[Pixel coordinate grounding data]
== Segment start ==

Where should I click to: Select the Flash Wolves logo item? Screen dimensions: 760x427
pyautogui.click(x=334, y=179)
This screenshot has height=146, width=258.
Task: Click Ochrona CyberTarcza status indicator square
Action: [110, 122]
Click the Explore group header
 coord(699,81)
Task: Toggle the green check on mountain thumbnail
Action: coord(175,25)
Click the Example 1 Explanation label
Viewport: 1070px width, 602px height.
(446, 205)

== Segment end ==

Work task:
Give back every line of the data above exactly as written.

Written response:
Where should I click to: Select the Flash Wolves logo item? Screen dimensions: 760x427
pyautogui.click(x=334, y=179)
This screenshot has height=146, width=258.
Task: Click Ochrona CyberTarcza status indicator square
Action: [110, 122]
Click the Explore group header
 coord(699,81)
Task: Toggle the green check on mountain thumbnail
Action: coord(175,25)
Click the Example 1 Explanation label
Viewport: 1070px width, 602px height.
(446, 205)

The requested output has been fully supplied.